For maximum speed, start with pre-made linens. This chef’s apron from Skip to My Lou is made from a kitchen towel, some ribbon, and a bit of coordinating fabric. Leave off the ruffle and it’ll work for the guys as well as the gals. Mary Ray’s chic apron for Craft Stylish is made from two dinner napkins and a bit of ribbon. Big pockets are a bonus.
It takes less than a yard of fabric to make this cute Apron in an Hour from Jona Giammalva of Stop Staring and Start Sewing. A fat quarter of your theme fabric plus a half yard of a coordinating fabric for the trim and ties. Don’t have an hour to spare? Betz White has a 10-Minute Pillowcase Apron. That’s right – it takes just ten minutes, a vintage pillowcase, and a few yards of ribbon to make this sweet apron. (And it has pockets!)

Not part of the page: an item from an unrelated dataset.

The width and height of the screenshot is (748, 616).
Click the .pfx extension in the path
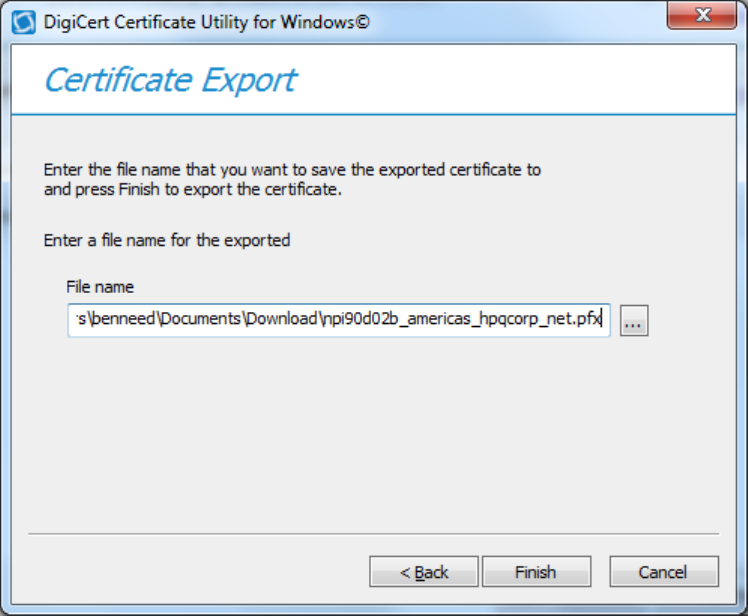click(586, 321)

If you’d prefer something frilly and ultra-feminine, check out this sheer “Let’s Do Brunch” style from Sew4Home’s Hostess Apron Comeback Series. It may not be especially practical, but it’s sooo lovely. Also from Sew4Home is this charming Country Fresh Double Flounce Apron from their Happy Holidays with Freespirit and Rowan series. I can almost smell freshly baked gingerbread and pumpkin pie…
Do you have some too-out-of-style-to-ever-wear-again blue jeans hiding in the back of your closet? Suzanne from Crazy about Collars turns the legs of one pair of “mommy” jeans into two rugged bib aprons with the addition of wide double-fold bias binding. Susan at Sugar Beans adds self-fabric ruffle and shirt-cuff pocket for a new take on the usual apron-from-a-man’s shirt style. Art Threads’ Deborah Schlegel designed this pinafore apron – including the front pocket – for just one yard of fabric by placing the center front fold on the bias. Clever, right?

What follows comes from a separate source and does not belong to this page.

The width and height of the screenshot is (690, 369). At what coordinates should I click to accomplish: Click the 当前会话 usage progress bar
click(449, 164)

The beautifully stitched details on this Pin-tucked Mother’s Day Apron from Delia Creates aren’t just pretty; they also give this garment its trim fit. The Crafty Cousins’ Ruffle Apron features tiers of gathered ruffles stitched quickly and efficiently with an overlocker/serger; a rolled-hem provides a clean edge finish, and the serger’s differential feed is adjusted to gather the top edge. Don’t worry if you don’t have a serger; you can use a regular sewing machine for this project, too.
Amy Anderson at Crafts Re-Designed has made dozens of aprons. My favorite is this full-front ruffled apron with big pockets; I especially like the Christmas red, white, and green variation. Look closely and you’ll see that the edges of all the ruffles – along with the outer edges of the flowers – are finished with an overlocker/serger, too.
BONUS: I just couldn’t resist adding these last two patterns. They’re so adorable! These Super-Easy Aprons for Kids from Scattered Thoughts of a Crafty Mom are a great gift for your favorite chef-in-training. My last selection is also the smallest. I’m not sure if The Bapron is a bib that looks like an apron, or an apron shrunk down to baby size. Either way, it’s a super idea from Jess at Craftiness is Not Optional.